• _Records from a dataset_
■ ■ ■
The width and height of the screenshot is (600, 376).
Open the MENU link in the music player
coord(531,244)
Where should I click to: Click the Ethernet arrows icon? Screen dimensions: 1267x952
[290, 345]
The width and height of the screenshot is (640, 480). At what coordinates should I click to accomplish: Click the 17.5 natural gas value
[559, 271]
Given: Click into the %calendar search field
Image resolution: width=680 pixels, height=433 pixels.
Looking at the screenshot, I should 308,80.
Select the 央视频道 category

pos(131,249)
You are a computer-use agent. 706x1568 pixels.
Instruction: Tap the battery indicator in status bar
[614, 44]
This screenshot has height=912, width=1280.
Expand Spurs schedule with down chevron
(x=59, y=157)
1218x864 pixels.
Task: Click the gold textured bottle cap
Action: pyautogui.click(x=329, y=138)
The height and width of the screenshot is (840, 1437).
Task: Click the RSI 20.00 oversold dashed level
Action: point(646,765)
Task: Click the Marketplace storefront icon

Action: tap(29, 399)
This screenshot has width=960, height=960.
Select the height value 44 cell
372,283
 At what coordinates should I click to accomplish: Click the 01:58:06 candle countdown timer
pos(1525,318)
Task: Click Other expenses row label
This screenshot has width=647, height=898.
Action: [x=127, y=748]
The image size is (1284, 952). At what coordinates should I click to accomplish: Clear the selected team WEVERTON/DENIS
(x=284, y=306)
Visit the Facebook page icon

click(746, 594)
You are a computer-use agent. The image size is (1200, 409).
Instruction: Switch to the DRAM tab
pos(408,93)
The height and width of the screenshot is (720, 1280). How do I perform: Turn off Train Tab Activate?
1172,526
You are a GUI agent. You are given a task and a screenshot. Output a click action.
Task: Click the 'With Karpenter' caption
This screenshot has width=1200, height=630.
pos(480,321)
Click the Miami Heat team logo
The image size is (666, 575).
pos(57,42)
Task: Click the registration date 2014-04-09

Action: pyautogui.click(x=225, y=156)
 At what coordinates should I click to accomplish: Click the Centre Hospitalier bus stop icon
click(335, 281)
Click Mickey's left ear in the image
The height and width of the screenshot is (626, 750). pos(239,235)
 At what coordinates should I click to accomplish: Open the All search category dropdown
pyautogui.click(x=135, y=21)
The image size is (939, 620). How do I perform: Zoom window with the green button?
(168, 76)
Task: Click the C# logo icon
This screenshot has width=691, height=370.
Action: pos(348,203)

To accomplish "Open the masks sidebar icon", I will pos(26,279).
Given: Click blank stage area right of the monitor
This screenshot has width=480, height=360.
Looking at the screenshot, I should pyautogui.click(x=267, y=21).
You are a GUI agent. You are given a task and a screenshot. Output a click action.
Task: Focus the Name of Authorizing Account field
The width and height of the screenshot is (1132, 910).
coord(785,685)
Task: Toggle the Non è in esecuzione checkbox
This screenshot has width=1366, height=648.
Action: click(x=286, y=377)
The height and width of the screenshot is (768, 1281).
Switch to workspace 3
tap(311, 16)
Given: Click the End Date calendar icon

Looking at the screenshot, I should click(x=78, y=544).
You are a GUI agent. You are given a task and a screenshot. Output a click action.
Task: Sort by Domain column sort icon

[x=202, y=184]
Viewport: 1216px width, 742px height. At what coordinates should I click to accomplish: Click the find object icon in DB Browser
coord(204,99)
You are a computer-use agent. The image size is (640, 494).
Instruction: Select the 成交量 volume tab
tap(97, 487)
■ ■ ■
• _Activity_
Return each record exactly as given.

• _Response area_
The width and height of the screenshot is (600, 376).
Open the MENU link in the music player
coord(531,244)
Where should I click to: Click the Ethernet arrows icon? Screen dimensions: 1267x952
[290, 345]
The width and height of the screenshot is (640, 480). At what coordinates should I click to accomplish: Click the 17.5 natural gas value
[559, 271]
Given: Click into the %calendar search field
Image resolution: width=680 pixels, height=433 pixels.
Looking at the screenshot, I should 308,80.
Select the 央视频道 category

pos(131,249)
You are a computer-use agent. 706x1568 pixels.
Instruction: Tap the battery indicator in status bar
[614, 44]
This screenshot has height=912, width=1280.
Expand Spurs schedule with down chevron
(x=59, y=157)
1218x864 pixels.
Task: Click the gold textured bottle cap
Action: pyautogui.click(x=329, y=138)
The height and width of the screenshot is (840, 1437).
Task: Click the RSI 20.00 oversold dashed level
Action: point(646,765)
Task: Click the Marketplace storefront icon

Action: tap(29, 399)
This screenshot has width=960, height=960.
Select the height value 44 cell
372,283
 At what coordinates should I click to accomplish: Click the 01:58:06 candle countdown timer
pos(1525,318)
Task: Click Other expenses row label
This screenshot has width=647, height=898.
Action: [x=127, y=748]
The image size is (1284, 952). At what coordinates should I click to accomplish: Clear the selected team WEVERTON/DENIS
(x=284, y=306)
Visit the Facebook page icon

click(746, 594)
You are a computer-use agent. The image size is (1200, 409).
Instruction: Switch to the DRAM tab
pos(408,93)
The height and width of the screenshot is (720, 1280). How do I perform: Turn off Train Tab Activate?
1172,526
You are a GUI agent. You are given a task and a screenshot. Output a click action.
Task: Click the 'With Karpenter' caption
This screenshot has width=1200, height=630.
pos(480,321)
Click the Miami Heat team logo
The image size is (666, 575).
pos(57,42)
Task: Click the registration date 2014-04-09

Action: pyautogui.click(x=225, y=156)
 At what coordinates should I click to accomplish: Click the Centre Hospitalier bus stop icon
click(335, 281)
Click Mickey's left ear in the image
The height and width of the screenshot is (626, 750). pos(239,235)
 At what coordinates should I click to accomplish: Open the All search category dropdown
pyautogui.click(x=135, y=21)
The image size is (939, 620). How do I perform: Zoom window with the green button?
(168, 76)
Task: Click the C# logo icon
This screenshot has width=691, height=370.
Action: pos(348,203)

To accomplish "Open the masks sidebar icon", I will pos(26,279).
Given: Click blank stage area right of the monitor
This screenshot has width=480, height=360.
Looking at the screenshot, I should pyautogui.click(x=267, y=21).
You are a GUI agent. You are given a task and a screenshot. Output a click action.
Task: Focus the Name of Authorizing Account field
The width and height of the screenshot is (1132, 910).
coord(785,685)
Task: Toggle the Non è in esecuzione checkbox
This screenshot has width=1366, height=648.
Action: click(x=286, y=377)
The height and width of the screenshot is (768, 1281).
Switch to workspace 3
tap(311, 16)
Given: Click the End Date calendar icon

Looking at the screenshot, I should click(x=78, y=544).
You are a GUI agent. You are given a task and a screenshot. Output a click action.
Task: Sort by Domain column sort icon

[x=202, y=184]
Viewport: 1216px width, 742px height. At what coordinates should I click to accomplish: Click the find object icon in DB Browser
coord(204,99)
You are a computer-use agent. The image size is (640, 494).
Instruction: Select the 成交量 volume tab
tap(97, 487)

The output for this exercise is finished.